[Opening SOURCE DATA section]

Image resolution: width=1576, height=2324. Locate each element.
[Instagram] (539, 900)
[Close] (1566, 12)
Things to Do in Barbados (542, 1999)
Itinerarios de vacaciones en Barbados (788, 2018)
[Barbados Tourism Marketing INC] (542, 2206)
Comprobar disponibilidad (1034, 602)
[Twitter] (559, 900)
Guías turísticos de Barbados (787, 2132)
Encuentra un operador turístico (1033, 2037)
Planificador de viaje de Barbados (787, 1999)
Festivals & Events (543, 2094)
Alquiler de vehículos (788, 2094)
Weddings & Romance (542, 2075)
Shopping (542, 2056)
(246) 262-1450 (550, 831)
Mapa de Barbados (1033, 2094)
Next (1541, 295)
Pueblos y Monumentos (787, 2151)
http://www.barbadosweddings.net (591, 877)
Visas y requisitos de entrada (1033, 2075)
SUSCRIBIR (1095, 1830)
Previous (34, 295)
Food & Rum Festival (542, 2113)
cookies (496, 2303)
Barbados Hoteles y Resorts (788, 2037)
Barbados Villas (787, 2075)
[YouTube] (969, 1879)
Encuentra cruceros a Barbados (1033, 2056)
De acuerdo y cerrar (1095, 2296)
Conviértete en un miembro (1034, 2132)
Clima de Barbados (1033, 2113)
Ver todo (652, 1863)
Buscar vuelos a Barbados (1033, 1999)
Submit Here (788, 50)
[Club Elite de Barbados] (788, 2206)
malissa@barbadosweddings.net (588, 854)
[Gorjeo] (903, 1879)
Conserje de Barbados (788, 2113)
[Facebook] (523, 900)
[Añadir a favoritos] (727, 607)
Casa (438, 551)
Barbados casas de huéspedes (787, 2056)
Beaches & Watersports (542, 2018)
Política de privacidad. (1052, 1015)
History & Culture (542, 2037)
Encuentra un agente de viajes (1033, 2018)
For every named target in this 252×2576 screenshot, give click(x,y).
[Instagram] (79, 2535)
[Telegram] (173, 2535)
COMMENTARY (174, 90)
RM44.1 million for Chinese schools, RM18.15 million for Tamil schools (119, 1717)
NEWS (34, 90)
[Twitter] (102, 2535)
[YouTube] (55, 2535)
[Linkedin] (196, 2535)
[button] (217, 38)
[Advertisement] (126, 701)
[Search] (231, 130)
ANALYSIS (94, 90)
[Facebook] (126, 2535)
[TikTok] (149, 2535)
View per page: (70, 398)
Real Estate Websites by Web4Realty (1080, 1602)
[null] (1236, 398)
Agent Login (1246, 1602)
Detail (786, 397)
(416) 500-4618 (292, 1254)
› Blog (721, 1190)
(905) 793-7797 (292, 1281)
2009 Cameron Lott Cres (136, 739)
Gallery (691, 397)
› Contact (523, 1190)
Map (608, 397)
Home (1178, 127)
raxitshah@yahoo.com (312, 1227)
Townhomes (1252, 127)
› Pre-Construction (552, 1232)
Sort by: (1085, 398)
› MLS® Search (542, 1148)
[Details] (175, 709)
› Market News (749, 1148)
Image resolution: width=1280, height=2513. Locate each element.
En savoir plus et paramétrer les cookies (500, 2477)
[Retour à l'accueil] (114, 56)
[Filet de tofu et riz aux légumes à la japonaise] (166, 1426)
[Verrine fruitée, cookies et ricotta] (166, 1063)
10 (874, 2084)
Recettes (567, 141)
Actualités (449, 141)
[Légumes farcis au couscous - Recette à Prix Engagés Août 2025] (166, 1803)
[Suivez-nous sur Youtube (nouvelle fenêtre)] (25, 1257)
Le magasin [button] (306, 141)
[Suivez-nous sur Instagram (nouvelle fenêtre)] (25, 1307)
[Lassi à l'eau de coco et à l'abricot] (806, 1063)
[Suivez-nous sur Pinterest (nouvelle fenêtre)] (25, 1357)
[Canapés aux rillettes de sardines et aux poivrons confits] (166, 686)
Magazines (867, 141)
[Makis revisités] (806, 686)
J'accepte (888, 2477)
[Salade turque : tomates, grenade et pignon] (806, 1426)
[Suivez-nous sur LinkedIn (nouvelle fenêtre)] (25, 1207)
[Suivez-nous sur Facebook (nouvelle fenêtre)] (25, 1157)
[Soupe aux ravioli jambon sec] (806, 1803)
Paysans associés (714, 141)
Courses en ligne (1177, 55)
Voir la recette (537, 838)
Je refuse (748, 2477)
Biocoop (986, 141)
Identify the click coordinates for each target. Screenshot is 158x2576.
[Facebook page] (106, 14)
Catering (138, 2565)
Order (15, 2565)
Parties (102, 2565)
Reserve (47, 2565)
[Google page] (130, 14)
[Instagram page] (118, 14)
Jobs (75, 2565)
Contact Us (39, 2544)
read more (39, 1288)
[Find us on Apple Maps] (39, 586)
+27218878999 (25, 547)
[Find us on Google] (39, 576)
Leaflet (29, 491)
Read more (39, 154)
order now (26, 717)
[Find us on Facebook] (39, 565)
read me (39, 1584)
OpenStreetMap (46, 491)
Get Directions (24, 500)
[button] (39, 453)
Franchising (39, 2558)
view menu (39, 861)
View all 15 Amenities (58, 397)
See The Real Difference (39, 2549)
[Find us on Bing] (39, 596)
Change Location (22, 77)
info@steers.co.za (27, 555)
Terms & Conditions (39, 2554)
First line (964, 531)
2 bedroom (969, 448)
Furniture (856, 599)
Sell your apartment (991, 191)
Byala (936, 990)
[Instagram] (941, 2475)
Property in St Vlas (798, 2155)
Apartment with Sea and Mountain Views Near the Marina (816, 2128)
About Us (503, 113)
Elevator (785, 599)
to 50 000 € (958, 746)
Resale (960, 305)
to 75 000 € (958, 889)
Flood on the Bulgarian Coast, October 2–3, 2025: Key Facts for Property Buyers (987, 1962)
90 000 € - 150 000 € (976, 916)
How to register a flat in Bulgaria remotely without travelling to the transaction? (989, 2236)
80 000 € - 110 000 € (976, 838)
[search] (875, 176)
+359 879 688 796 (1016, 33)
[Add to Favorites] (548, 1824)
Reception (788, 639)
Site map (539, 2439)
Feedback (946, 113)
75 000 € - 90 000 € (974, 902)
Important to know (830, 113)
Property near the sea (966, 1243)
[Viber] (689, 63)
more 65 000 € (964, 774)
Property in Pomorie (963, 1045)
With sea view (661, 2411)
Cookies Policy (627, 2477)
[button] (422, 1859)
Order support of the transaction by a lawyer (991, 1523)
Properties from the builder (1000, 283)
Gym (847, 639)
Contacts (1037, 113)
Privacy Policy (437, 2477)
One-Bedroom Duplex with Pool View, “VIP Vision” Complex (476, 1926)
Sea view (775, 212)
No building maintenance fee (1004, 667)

[Closing SOURCE DATA section]

EXERCISE GOAL — Repeat all of the entries above exactly.

WORKED SOLUTION —
Image resolution: width=1576, height=2324. Locate each element.
[Instagram] (539, 900)
[Close] (1566, 12)
Things to Do in Barbados (542, 1999)
Itinerarios de vacaciones en Barbados (788, 2018)
[Barbados Tourism Marketing INC] (542, 2206)
Comprobar disponibilidad (1034, 602)
[Twitter] (559, 900)
Guías turísticos de Barbados (787, 2132)
Encuentra un operador turístico (1033, 2037)
Planificador de viaje de Barbados (787, 1999)
Festivals & Events (543, 2094)
Alquiler de vehículos (788, 2094)
Weddings & Romance (542, 2075)
Shopping (542, 2056)
(246) 262-1450 (550, 831)
Mapa de Barbados (1033, 2094)
Next (1541, 295)
Pueblos y Monumentos (787, 2151)
http://www.barbadosweddings.net (591, 877)
Visas y requisitos de entrada (1033, 2075)
SUSCRIBIR (1095, 1830)
Previous (34, 295)
Food & Rum Festival (542, 2113)
cookies (496, 2303)
Barbados Hoteles y Resorts (788, 2037)
Barbados Villas (787, 2075)
[YouTube] (969, 1879)
Encuentra cruceros a Barbados (1033, 2056)
De acuerdo y cerrar (1095, 2296)
Conviértete en un miembro (1034, 2132)
Clima de Barbados (1033, 2113)
Ver todo (652, 1863)
Buscar vuelos a Barbados (1033, 1999)
Submit Here (788, 50)
[Club Elite de Barbados] (788, 2206)
malissa@barbadosweddings.net (588, 854)
[Gorjeo] (903, 1879)
Conserje de Barbados (788, 2113)
[Facebook] (523, 900)
[Añadir a favoritos] (727, 607)
Casa (438, 551)
Barbados casas de huéspedes (787, 2056)
Beaches & Watersports (542, 2018)
Política de privacidad. (1052, 1015)
History & Culture (542, 2037)
Encuentra un agente de viajes (1033, 2018)
For every named target in this 252×2576 screenshot, give click(x,y).
[Instagram] (79, 2535)
[Telegram] (173, 2535)
COMMENTARY (174, 90)
RM44.1 million for Chinese schools, RM18.15 million for Tamil schools (119, 1717)
NEWS (34, 90)
[Twitter] (102, 2535)
[YouTube] (55, 2535)
[Linkedin] (196, 2535)
[button] (217, 38)
[Advertisement] (126, 701)
[Search] (231, 130)
ANALYSIS (94, 90)
[Facebook] (126, 2535)
[TikTok] (149, 2535)
View per page: (70, 398)
Real Estate Websites by Web4Realty (1080, 1602)
[null] (1236, 398)
Agent Login (1246, 1602)
Detail (786, 397)
(416) 500-4618 (292, 1254)
› Blog (721, 1190)
(905) 793-7797 (292, 1281)
2009 Cameron Lott Cres (136, 739)
Gallery (691, 397)
› Contact (523, 1190)
Map (608, 397)
Home (1178, 127)
raxitshah@yahoo.com (312, 1227)
Townhomes (1252, 127)
› Pre-Construction (552, 1232)
Sort by: (1085, 398)
› MLS® Search (542, 1148)
[Details] (175, 709)
› Market News (749, 1148)
Image resolution: width=1280, height=2513. Locate each element.
En savoir plus et paramétrer les cookies (500, 2477)
[Retour à l'accueil] (114, 56)
[Filet de tofu et riz aux légumes à la japonaise] (166, 1426)
[Verrine fruitée, cookies et ricotta] (166, 1063)
10 (874, 2084)
Recettes (567, 141)
Actualités (449, 141)
[Légumes farcis au couscous - Recette à Prix Engagés Août 2025] (166, 1803)
[Suivez-nous sur Youtube (nouvelle fenêtre)] (25, 1257)
Le magasin [button] (306, 141)
[Suivez-nous sur Instagram (nouvelle fenêtre)] (25, 1307)
[Lassi à l'eau de coco et à l'abricot] (806, 1063)
[Suivez-nous sur Pinterest (nouvelle fenêtre)] (25, 1357)
[Canapés aux rillettes de sardines et aux poivrons confits] (166, 686)
Magazines (867, 141)
[Makis revisités] (806, 686)
J'accepte (888, 2477)
[Salade turque : tomates, grenade et pignon] (806, 1426)
[Suivez-nous sur LinkedIn (nouvelle fenêtre)] (25, 1207)
[Suivez-nous sur Facebook (nouvelle fenêtre)] (25, 1157)
[Soupe aux ravioli jambon sec] (806, 1803)
Paysans associés (714, 141)
Courses en ligne (1177, 55)
Voir la recette (537, 838)
Je refuse (748, 2477)
Biocoop (986, 141)
Identify the click coordinates for each target. Screenshot is 158x2576.
[Facebook page] (106, 14)
Catering (138, 2565)
Order (15, 2565)
Parties (102, 2565)
Reserve (47, 2565)
[Google page] (130, 14)
[Instagram page] (118, 14)
Jobs (75, 2565)
Contact Us (39, 2544)
read more (39, 1288)
[Find us on Apple Maps] (39, 586)
+27218878999 (25, 547)
[Find us on Google] (39, 576)
Leaflet (29, 491)
Read more (39, 154)
order now (26, 717)
[Find us on Facebook] (39, 565)
read me (39, 1584)
OpenStreetMap (46, 491)
Get Directions (24, 500)
[button] (39, 453)
Franchising (39, 2558)
view menu (39, 861)
View all 15 Amenities (58, 397)
See The Real Difference (39, 2549)
[Find us on Bing] (39, 596)
Change Location (22, 77)
info@steers.co.za (27, 555)
Terms & Conditions (39, 2554)
First line (964, 531)
2 bedroom (969, 448)
Furniture (856, 599)
Sell your apartment (991, 191)
Byala (936, 990)
[Instagram] (941, 2475)
Property in St Vlas (798, 2155)
Apartment with Sea and Mountain Views Near the Marina (816, 2128)
About Us (503, 113)
Elevator (785, 599)
to 50 000 € (958, 746)
Resale (960, 305)
to 75 000 € (958, 889)
Flood on the Bulgarian Coast, October 2–3, 2025: Key Facts for Property Buyers (987, 1962)
90 000 € - 150 000 € (976, 916)
How to register a flat in Bulgaria remotely without travelling to the transaction? (989, 2236)
80 000 € - 110 000 € (976, 838)
[search] (875, 176)
+359 879 688 796 (1016, 33)
[Add to Favorites] (548, 1824)
Reception (788, 639)
Site map (539, 2439)
Feedback (946, 113)
75 000 € - 90 000 € (974, 902)
Important to know (830, 113)
Property near the sea (966, 1243)
[Viber] (689, 63)
more 65 000 € (964, 774)
Property in Pomorie (963, 1045)
With sea view (661, 2411)
Cookies Policy (627, 2477)
[button] (422, 1859)
Order support of the transaction by a lawyer (991, 1523)
Properties from the builder (1000, 283)
Gym (847, 639)
Contacts (1037, 113)
Privacy Policy (437, 2477)
One-Bedroom Duplex with Pool View, “VIP Vision” Complex (476, 1926)
Sea view (775, 212)
No building maintenance fee (1004, 667)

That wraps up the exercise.